Names are an important part of defining one's identity. After all, when someone asks you who you are you tell him your name. Reading A Personal Matter I was struck by the role of names in the story. The main character is known as Bird and this nickname gives Bird an identity that he struggles to overcome throughout his story. He sees himself as being just like a bird. "It wasn't only that his hunched shoulders were like folded wings, his features in general were birdlike. His tan, sleek nose thrust out of his face like a beak and hooked sharply toward the ground....Then the image he was observing in the window glass was a composite of his entire life"(3). His only problem is that he can not fly away from his problems, despite the desire he harbors in regards to "flying off" to Africa. He appears more to flap his wings helplessly much of the time, lacking direction in his life and in the decisions that he must make.

At the end of the story, though, Bird finds some direction in his life, even if it is not what he originally planned on. This change in his identity is noticeably marked by his father-in law's statement "You've changed. I childish nickname like Bird doesn't suit you"(165). Bird is no longer like a bird, he is instead a person with his own directions, his own "flight pattern" set out. He has hope and forbearance in his life.

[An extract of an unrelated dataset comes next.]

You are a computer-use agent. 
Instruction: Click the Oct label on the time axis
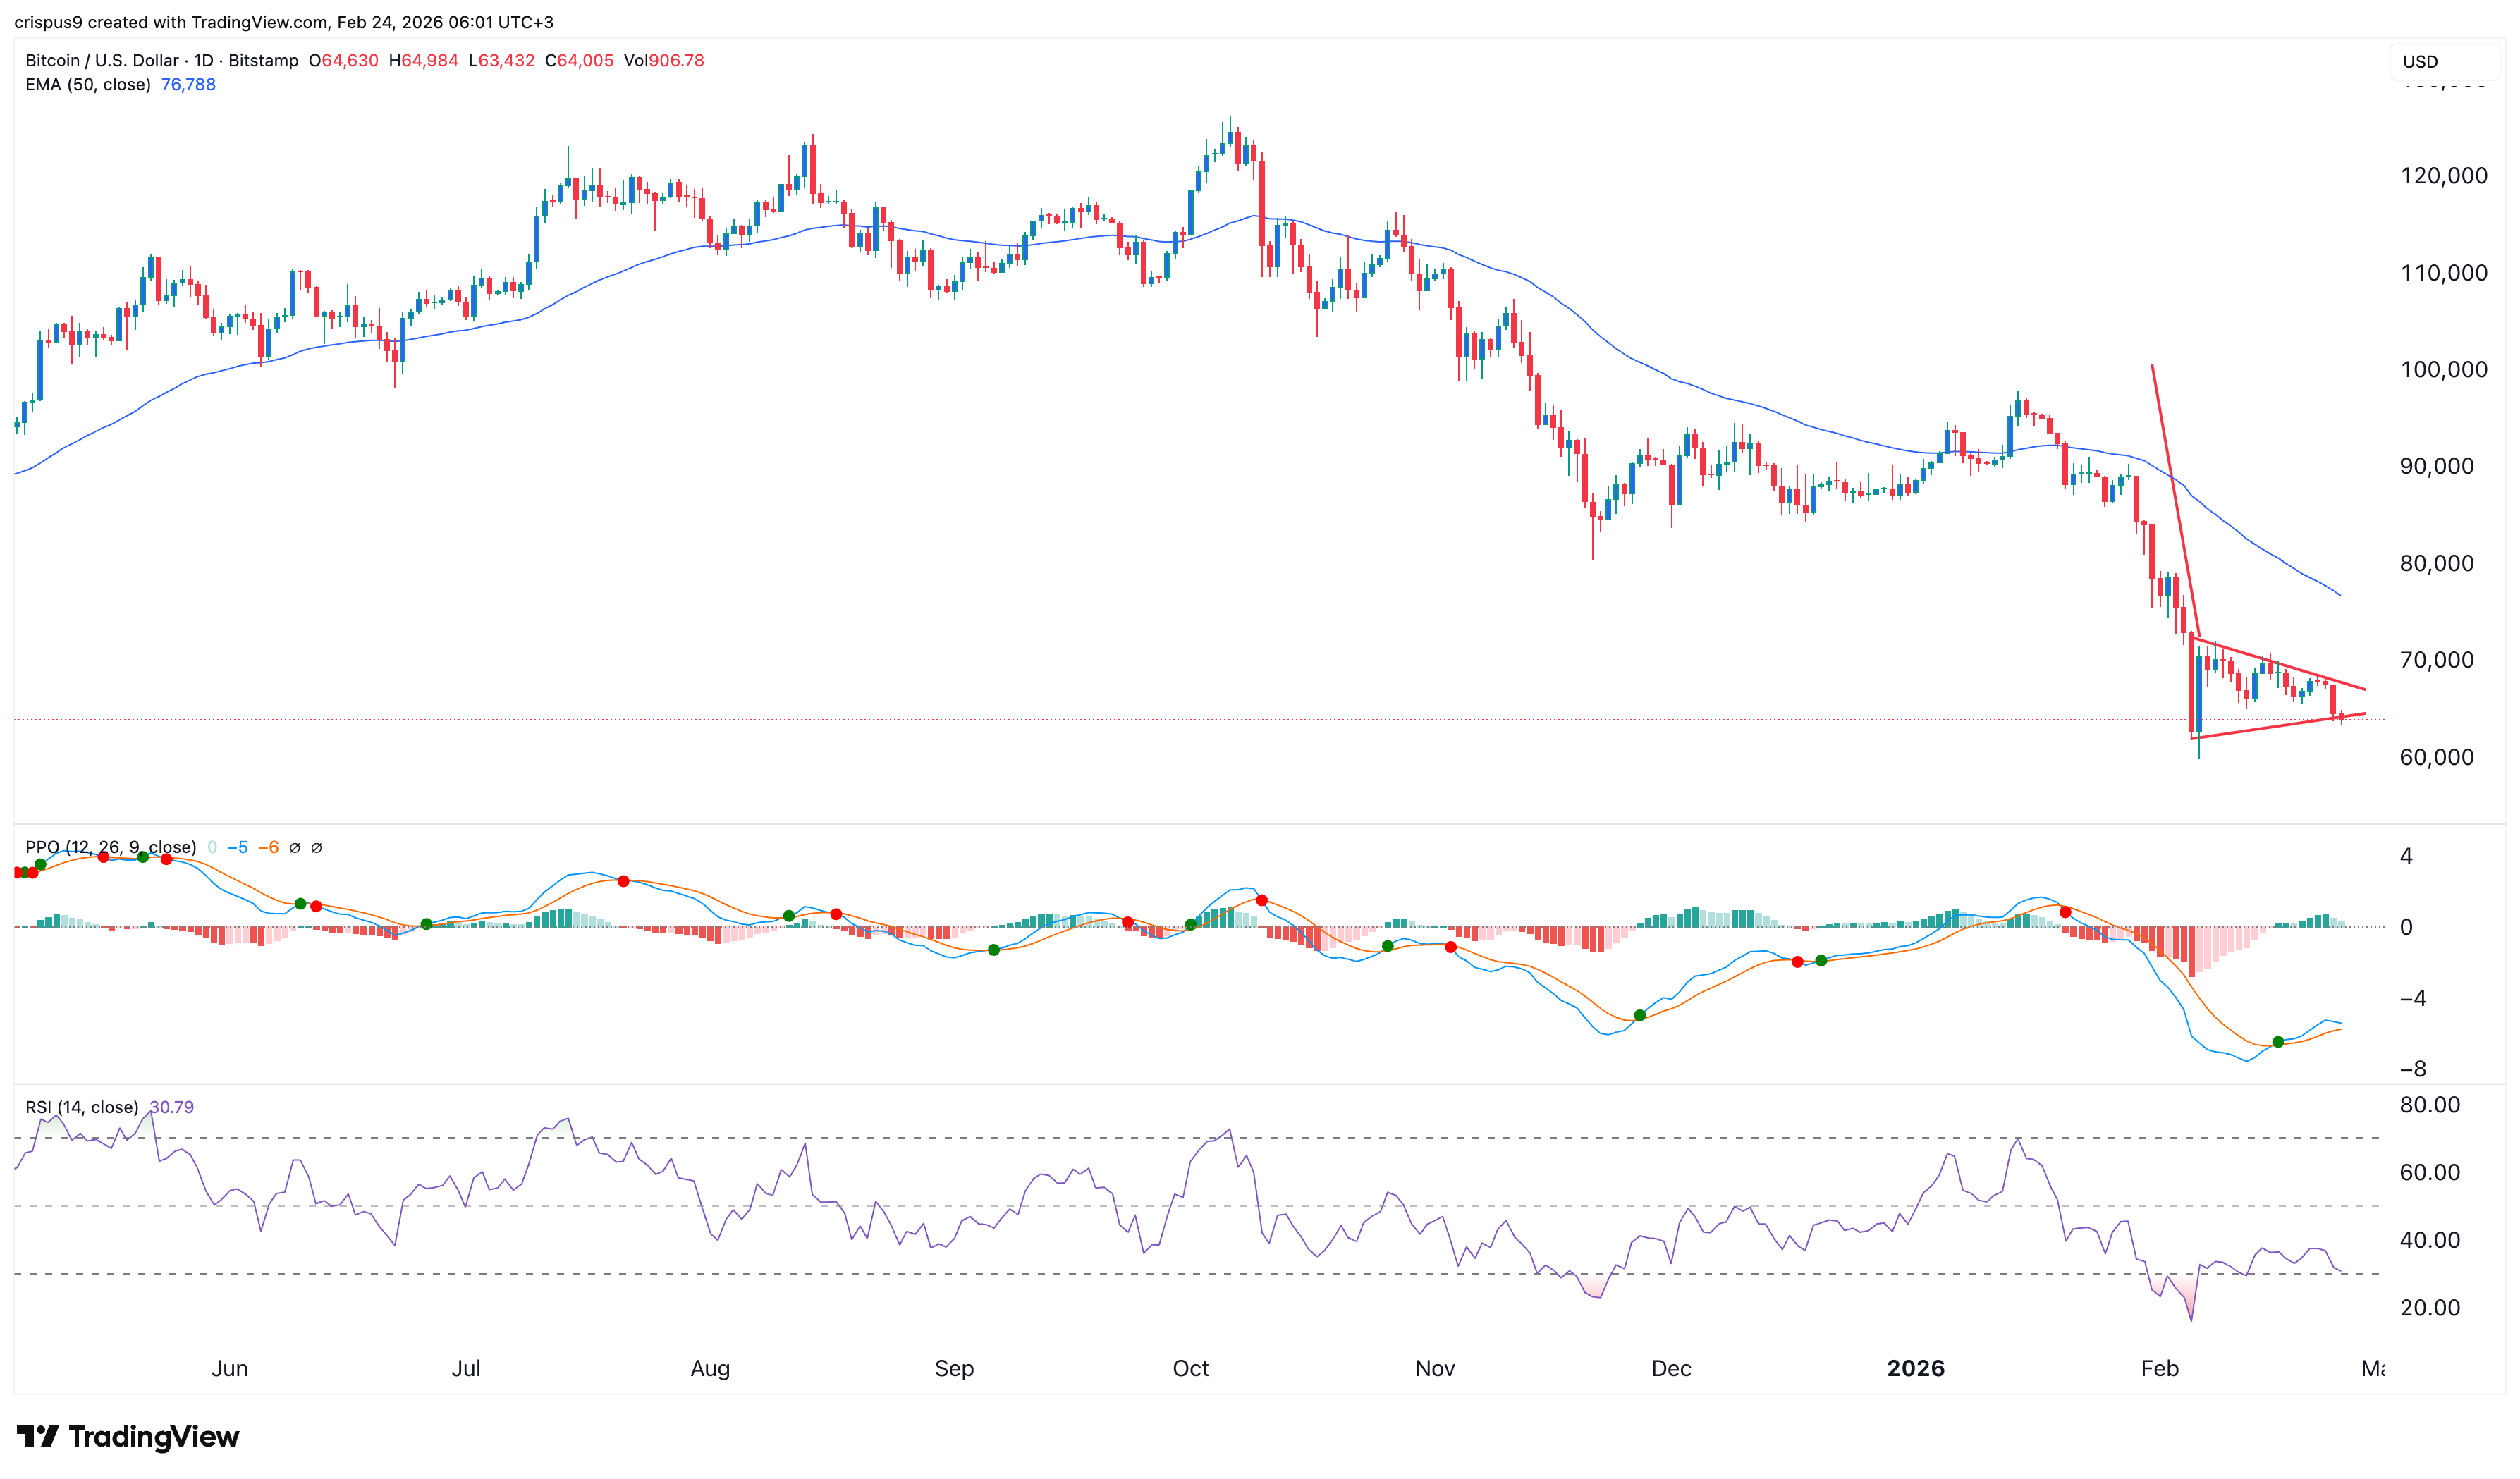1190,1368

The name of Bird's son is also a significant part of the story. For most of the story his son is without a name, as if naming him would give the child a true place in Bird's life, which is what Bird wanted to avoid. "Provide the monster with a name and from that instant it would seem more human, probably it would begin asserting itself in a human way. [A]fter Bird had given it a name would mean a difference to Bird in the nature of the creature's very existence" (146). When he does name the child, it is with the name of a childhood friend who Bird ultimately abandoned.